START Data for this exercise

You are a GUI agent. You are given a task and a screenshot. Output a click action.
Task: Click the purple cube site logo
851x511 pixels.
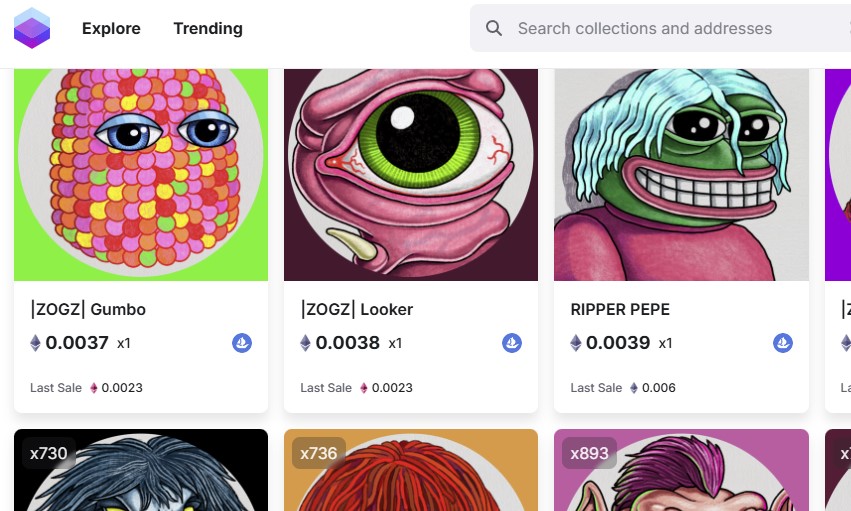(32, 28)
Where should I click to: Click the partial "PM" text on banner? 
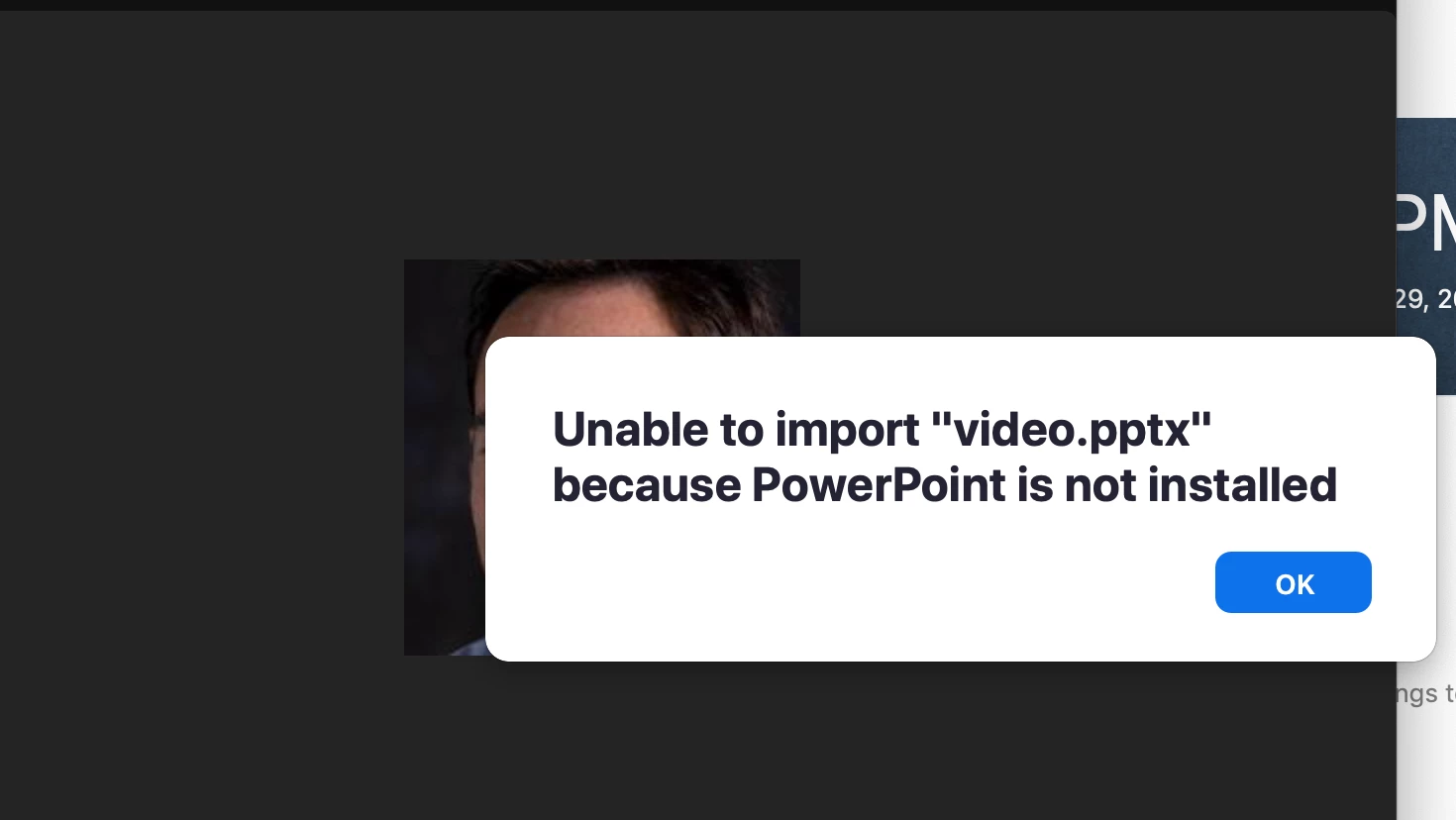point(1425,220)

END Data for this exercise
START Data for this exercise

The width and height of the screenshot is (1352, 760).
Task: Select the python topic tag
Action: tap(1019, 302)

END Data for this exercise

### [Problem to solve]
Give the part of the items above that opens with the line containing "Where should I" and closes with the line containing "point(1425,220)" as a Markdown table with the columns n and Line, one numbered row per line. Skip blank lines and leave the pictures out.

### [Result]
| n | Line |
|---|---|
| 1 | Where should I click to: Click the partial "PM" text on banner?  |
| 2 | point(1425,220) |